- WORK TO BE COMPLETED -
Copy exactly. Begin at the line containing "Select the Parking des 3 Cascades label" and stop at the last line of the entries, omitting any pictures.
(MATERIALS PROVIDED)
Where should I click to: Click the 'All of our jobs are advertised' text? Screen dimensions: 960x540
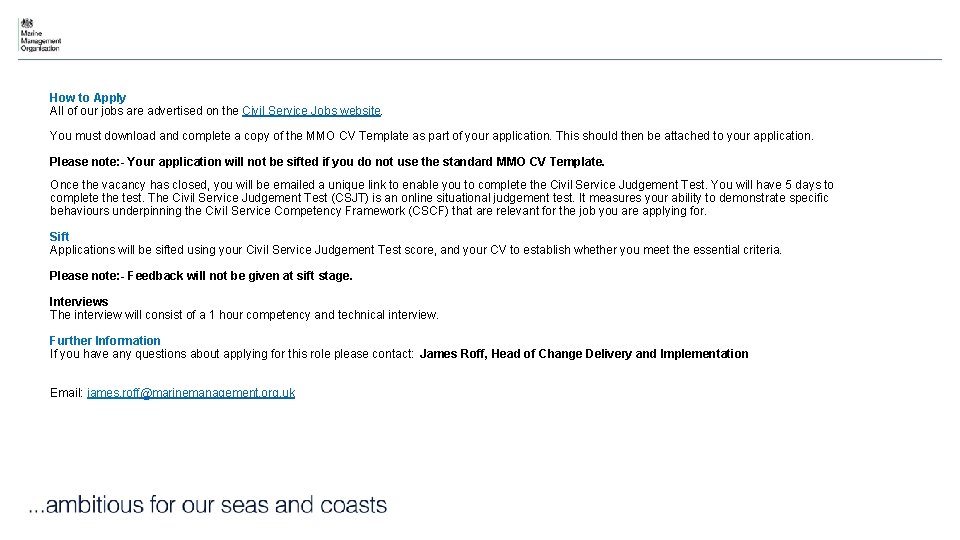coord(144,111)
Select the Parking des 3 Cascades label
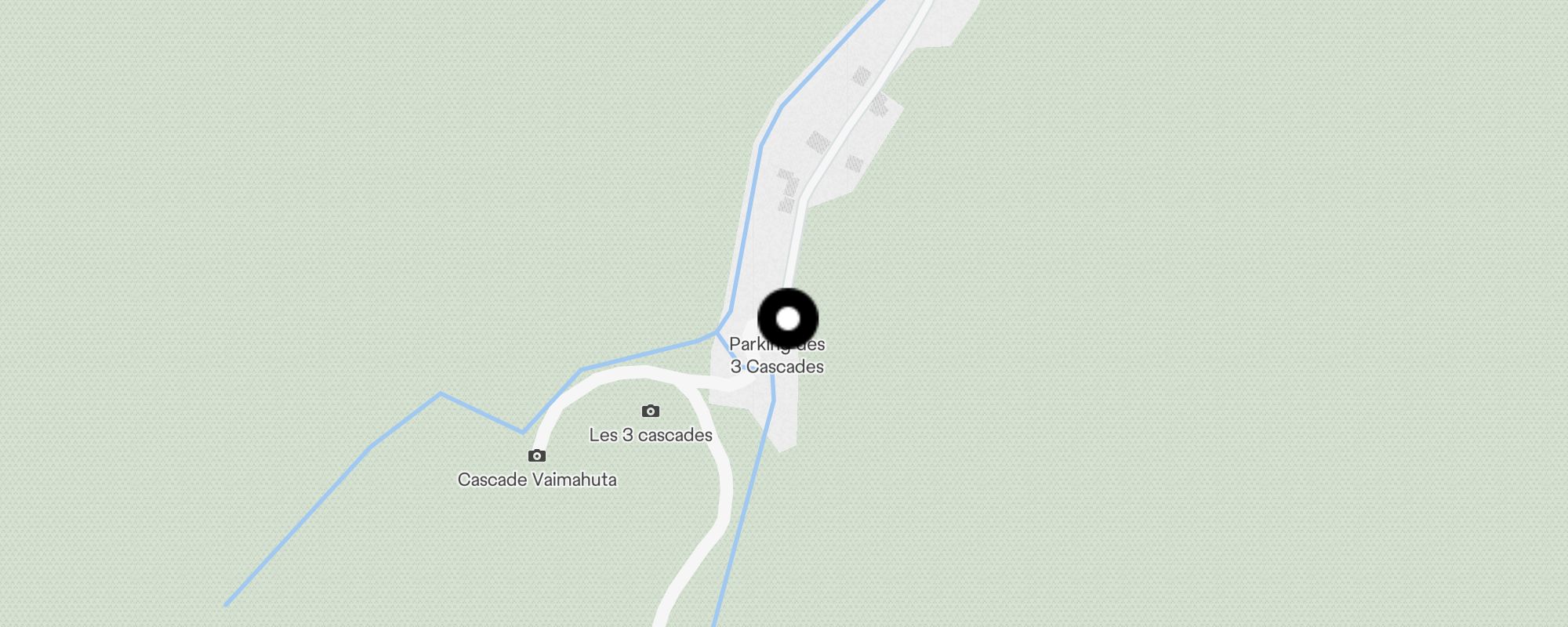The width and height of the screenshot is (1568, 627). pos(777,355)
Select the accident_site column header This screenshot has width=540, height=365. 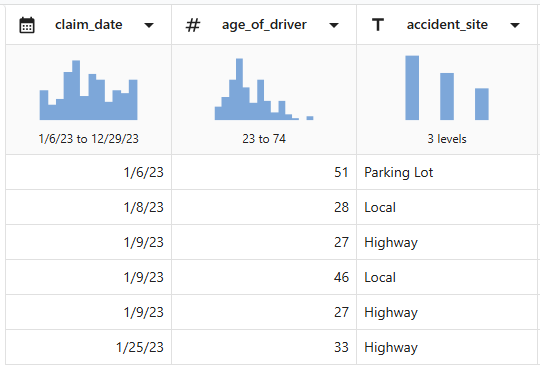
(End MATERIALS PROVIDED)
- TASK RESPONSE -
Select the Parking des 3 Cascades label
The width and height of the screenshot is (1568, 627). pos(777,355)
Select the accident_site column header This screenshot has width=540, height=365. 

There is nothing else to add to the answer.